A Associated Press informa que, embora "... países como Grã-Bretanha, Canadá, Alemanha e EUA tenham encomendado milhões de doses da vacina (contra a varíola dos macacos), nenhuma foi enviada para a África."
Após mais de dois anos e uma gestão extremamente inadequada da resposta à COVID-19, o mundo foi mais uma vez pego de surpresa por outra ameaça emergente à saúde pública — desta vez, a varíola dos macacos — e países e governos agora se mobilizam para garantir doses da vacina e educar a população sobre o vírus.

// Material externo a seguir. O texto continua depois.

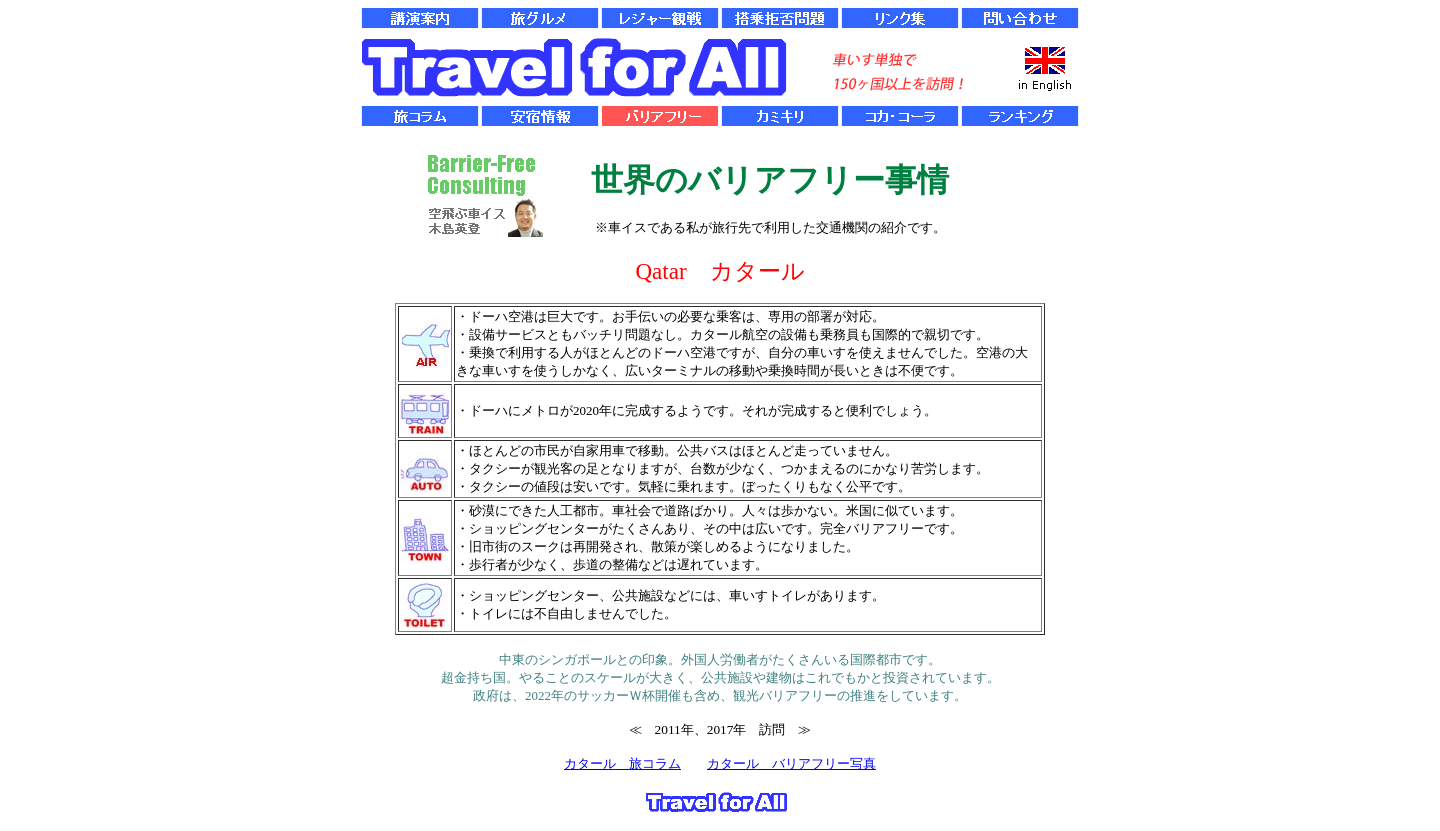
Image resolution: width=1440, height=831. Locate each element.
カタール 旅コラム (622, 763)
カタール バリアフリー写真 (791, 763)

Fundação de Assistência Médica para AIDS (AHFA AHF criticou duramente hoje a Organização Mundial da Saúde (OMS) e a resposta global, ainda lenta e incipiente, à varíola dos macacos. A AHF está particularmente preocupada com as notícias deste fim de semana de que milhões de doses da vacina — em falta crítica em todo o mundo e com previsão de atrasos de produção de meses — foram encomendadas por países ricos do Ocidente, incluindo Canadá, Reino Unido, Alemanha e Estados Unidos. NÃO As doses são destinadas à África.
Associated Press (via LA Times) noticiou no sábado a decisão da OMS, tomada neste fim de semana, de finalmente declarar a varíola dos macacos uma “Emergência de Saúde Pública de Âmbito Internacional” (ESPII). A reportagem da AP documentou o crescimento explosivo de casos de varíola dos macacos em todo o mundo nos últimos dois meses, o fornecimento criticamente baixo de vacinas em todo o mundo e levantou a questão da equidade no acesso às vacinas, relatando:
"O Dr. Placide Mbala, virologista e diretor do departamento de saúde global do Instituto Nacional de Pesquisa Biomédica do Congo, disse esperar que quaisquer esforços globais para conter a varíola dos macacos sejam equitativos.Embora países como Grã-Bretanha, Canadá, Alemanha e Estados Unidos tenham encomendado milhões de doses da vacina, nenhuma foi enviada para a África.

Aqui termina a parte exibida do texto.